Raghuvir Srinivasan Detroit | Updated on January 09, 2018

Anand Mahindra (file photo)

Will roll out in early 2018 off-highway vehicle Roxor

Automotive major Mahindra & Mahindra broke fresh ground as an Indian multinational when it inaugurated its factory in the original Land of Automobile Manufacture, Detroit.

As Executive Chairman, Anand Mahindra, and the Lt. Governor of Michigan, Brian Calley, cut the ribbon to declare open the plant of Mahindra Automotive North America (MANA), they heralded the first investment in 25 years in a new OEM operation in Detroit.

That this is a major breakthrough for the city, which was badly hit by the financial and housing crisis, was evident from the official turnout at the inauguration. Two members of Congress, the Michigan Lt. Governor and a State Department official were all not only in attendance but also spoke evocatively about the investment.

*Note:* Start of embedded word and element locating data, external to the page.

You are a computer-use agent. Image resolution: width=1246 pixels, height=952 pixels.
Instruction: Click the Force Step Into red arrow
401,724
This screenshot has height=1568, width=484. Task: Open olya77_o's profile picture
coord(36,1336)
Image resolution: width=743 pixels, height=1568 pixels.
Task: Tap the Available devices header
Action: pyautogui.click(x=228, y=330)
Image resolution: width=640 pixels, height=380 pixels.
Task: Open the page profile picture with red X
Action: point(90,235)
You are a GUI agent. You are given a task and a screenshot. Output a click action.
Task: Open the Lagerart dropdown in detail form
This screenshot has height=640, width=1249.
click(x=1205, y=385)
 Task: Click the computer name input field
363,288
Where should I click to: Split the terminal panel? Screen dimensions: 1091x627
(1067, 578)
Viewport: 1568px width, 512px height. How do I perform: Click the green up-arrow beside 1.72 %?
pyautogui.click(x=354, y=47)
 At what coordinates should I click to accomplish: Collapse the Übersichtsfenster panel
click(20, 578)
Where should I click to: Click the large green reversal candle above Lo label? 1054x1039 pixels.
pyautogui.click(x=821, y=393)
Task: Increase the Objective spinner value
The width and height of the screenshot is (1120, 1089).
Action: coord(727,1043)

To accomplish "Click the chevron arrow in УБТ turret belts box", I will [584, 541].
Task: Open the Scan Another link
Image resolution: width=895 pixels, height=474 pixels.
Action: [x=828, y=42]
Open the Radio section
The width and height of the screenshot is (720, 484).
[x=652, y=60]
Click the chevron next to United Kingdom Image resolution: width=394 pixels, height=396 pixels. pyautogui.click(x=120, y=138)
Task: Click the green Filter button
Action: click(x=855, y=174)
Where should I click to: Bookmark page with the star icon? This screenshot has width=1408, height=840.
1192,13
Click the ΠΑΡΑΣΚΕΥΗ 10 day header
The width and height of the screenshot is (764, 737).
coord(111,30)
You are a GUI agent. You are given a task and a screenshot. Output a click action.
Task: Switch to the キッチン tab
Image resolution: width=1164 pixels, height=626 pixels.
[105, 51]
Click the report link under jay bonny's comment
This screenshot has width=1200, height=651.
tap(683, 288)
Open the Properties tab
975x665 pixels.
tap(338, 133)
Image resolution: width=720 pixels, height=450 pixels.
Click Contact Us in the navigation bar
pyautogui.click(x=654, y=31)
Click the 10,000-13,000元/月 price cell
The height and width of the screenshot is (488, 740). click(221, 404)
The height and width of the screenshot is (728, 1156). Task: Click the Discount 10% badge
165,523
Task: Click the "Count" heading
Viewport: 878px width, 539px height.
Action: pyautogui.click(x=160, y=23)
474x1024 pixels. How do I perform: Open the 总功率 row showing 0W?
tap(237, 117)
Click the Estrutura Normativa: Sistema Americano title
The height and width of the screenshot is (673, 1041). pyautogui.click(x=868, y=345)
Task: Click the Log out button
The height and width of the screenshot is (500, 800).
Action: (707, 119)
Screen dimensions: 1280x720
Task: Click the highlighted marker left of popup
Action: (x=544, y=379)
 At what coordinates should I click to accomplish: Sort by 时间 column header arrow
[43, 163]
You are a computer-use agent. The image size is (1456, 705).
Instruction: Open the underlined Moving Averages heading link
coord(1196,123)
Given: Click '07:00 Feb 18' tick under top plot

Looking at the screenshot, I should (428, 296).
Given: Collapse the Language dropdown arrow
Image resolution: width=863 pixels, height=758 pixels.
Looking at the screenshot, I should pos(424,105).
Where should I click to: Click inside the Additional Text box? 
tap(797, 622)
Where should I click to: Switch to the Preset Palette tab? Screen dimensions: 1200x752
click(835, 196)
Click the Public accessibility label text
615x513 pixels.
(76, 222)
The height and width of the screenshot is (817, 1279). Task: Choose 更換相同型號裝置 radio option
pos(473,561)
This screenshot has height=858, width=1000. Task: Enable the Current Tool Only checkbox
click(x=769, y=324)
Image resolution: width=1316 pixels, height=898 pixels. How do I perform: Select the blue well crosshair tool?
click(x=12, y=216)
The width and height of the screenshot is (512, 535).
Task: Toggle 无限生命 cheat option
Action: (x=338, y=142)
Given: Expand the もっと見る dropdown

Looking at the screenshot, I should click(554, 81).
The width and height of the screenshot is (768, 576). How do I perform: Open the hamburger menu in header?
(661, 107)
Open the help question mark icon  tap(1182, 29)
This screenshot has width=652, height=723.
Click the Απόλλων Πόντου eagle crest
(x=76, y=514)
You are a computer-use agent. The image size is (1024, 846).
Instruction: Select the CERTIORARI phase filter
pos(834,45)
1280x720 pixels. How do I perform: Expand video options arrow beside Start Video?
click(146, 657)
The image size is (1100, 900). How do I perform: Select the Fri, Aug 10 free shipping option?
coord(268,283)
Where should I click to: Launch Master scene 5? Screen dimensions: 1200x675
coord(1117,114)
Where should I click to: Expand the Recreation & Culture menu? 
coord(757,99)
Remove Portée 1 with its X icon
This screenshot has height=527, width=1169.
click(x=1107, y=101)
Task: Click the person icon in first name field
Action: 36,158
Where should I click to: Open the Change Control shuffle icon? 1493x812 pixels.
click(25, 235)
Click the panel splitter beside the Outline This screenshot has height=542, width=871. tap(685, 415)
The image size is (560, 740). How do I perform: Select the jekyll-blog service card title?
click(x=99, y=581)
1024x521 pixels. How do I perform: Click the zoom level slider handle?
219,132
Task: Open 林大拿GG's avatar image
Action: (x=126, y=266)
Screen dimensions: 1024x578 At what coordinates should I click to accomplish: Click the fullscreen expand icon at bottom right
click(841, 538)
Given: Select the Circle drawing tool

M&M has invested $230 million and created 250 jobs in the plant, which will have a capacity to produce 10,000 units of Roxor, an off-highway vehicle.

MANA will invest another $600 million in the facility by 2020, adding a further 400 jobs.

The Roxor, designed and developed by MANA, was not unveiled but Richard P Haas, President and CEO, MANA, said that it would be launched in the market early 2018.

Speaking at the inauguration, Anand Mahindra struck a personal note on how he first came to the US in 1973 as a freshman student and how this was his way of giving back to the country for all that he had learnt as a student, which he said he had applied in his business.

Answering a question at a media interaction on whether the next step is to enter the US utility vehicles market Mahindra said that it is “not imminent, though it remains an aspiration”.

“Americans are familiar with Korean brands and the logical step is for Korean group company Ssangyong to come in with its models. But it is for the Ssangyong board to take the call,” he said.

Richard Haas added: “We're watching how people react to the brand and are preparing for different scenarios. Over the next year or two we'll learn, understand and move forward.”

Mahindra emphasised that MANA was not playing the volumes game saying that sometimes scarcity works better and that the days of requiring enormous scale to succeed are over.

He explained the rationale for the business as bringing together the engineering expertise of Detroit and a start-up culture.

“We've created an incubator here — Richard (Haas) has come with rich start-up experience from Tesla and the operation is based in Detroit to leverage conventional manufacturing skills. MANA will be an asset-light operation with a start-up mentality.”